Articles

Survey data quality: The 4 factors that matter most to researchers

Jane Hillman
|May 18, 2022

You know that old hypothetical “If you were stranded on a desert island and could only bring three things...” Well, pretend you’re a researcher stuck in a deserted office. You can only bring four factors of data quality. What would they be? What are the most valuable? The most important for survival? (Or the most important to, you know, data quality?)

Well. In talking it over with legal we opted not to actually strand someone in a deserted office to test this out. Fortunately, we could do the next best thing — ask 129 research professionals, averaging five years of research experience apiece, via an online, non-representative survey.

So, what was most important to our research respondents? Choosing from 11 factors related to online survey data quality, their consensus was clear: comprehension, attention, honesty, and reliability (by a large margin, and in that order). This means, stuck in a deserted office or not, the ability to control for these three factors should be an absolute priority when sourcing high-quality data online.

Curious where our survey respondents came from? Learn about how we recommend recruiting high quality survey participants.

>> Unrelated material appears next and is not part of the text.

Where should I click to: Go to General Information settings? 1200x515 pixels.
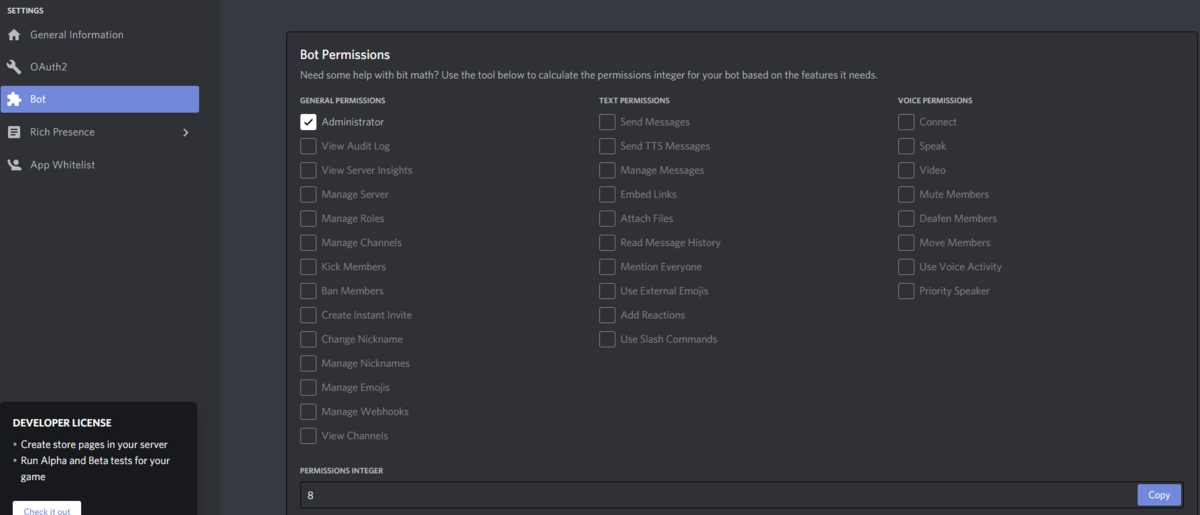pos(76,35)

#1 - Comprehension: How well respondents understand what you’re asking

In academic and market research, comprehension is the measure of how well survey respondents understand what they’re being asked to do. No wonder our research professionals ranked it at the top of the list. If you can’t trust that respondents understood what you’d asked them to do, you can’t trust the results they provide.

To assess comprehension, researchers typically ask participants to fully review a set of instructions. Then, each is asked to summarize what they’ve been tasked to do in the survey. The summarization methodology typically involves asking participants to make a judgment, perform a specific task, or consider different alternatives to a certain goal once the instructions are read.

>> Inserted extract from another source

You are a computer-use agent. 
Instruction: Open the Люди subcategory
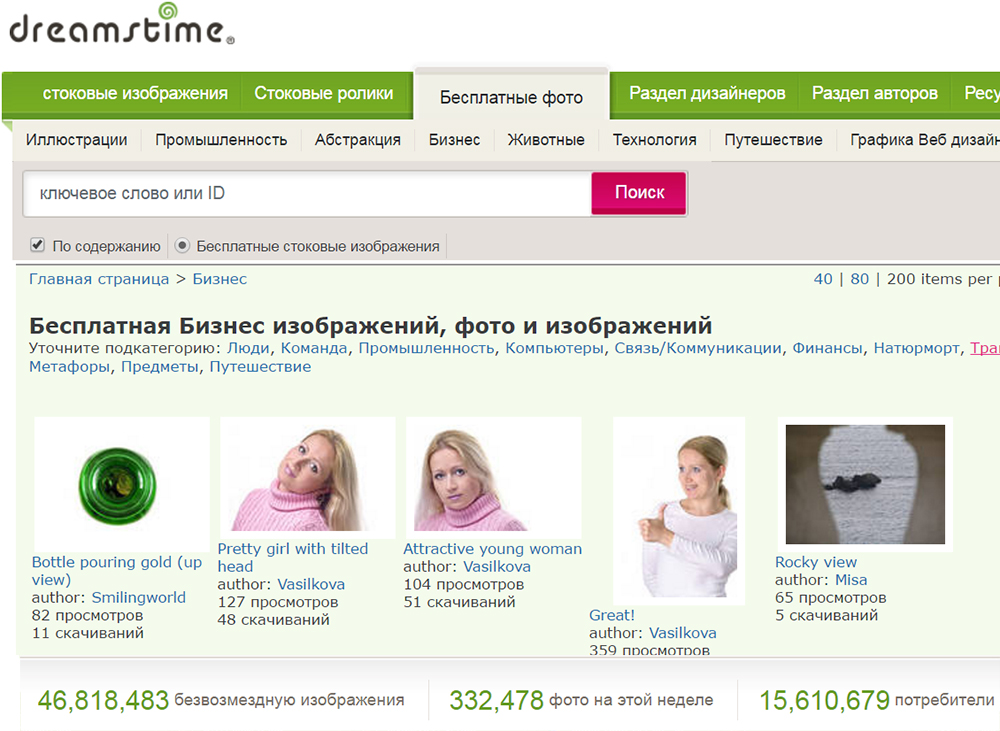coord(250,348)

Online research platforms and panels that are serious about the quality of their results should make it up front and easy to include comprehension as part of your survey design. And, since the experience of researchers may vary, platforms should also provide clear guidance to help ensure these checks will work as intended.

On Prolific, for instance, survey requesters must allow potential participants to freely re-read any key information and related to a comprehension check. Participants must also get at least two chances to answer a question correctly. And, while not required, we do recommend researchers test comprehension at the very beginning of their online survey.

Doing so ensures participants who fail both attempts at their comprehension check aren’t screened out after investing the time and effort it takes to complete the survey itself, or because they simply didn’t understand what you wanted them to do. (i.e., it’s just good form).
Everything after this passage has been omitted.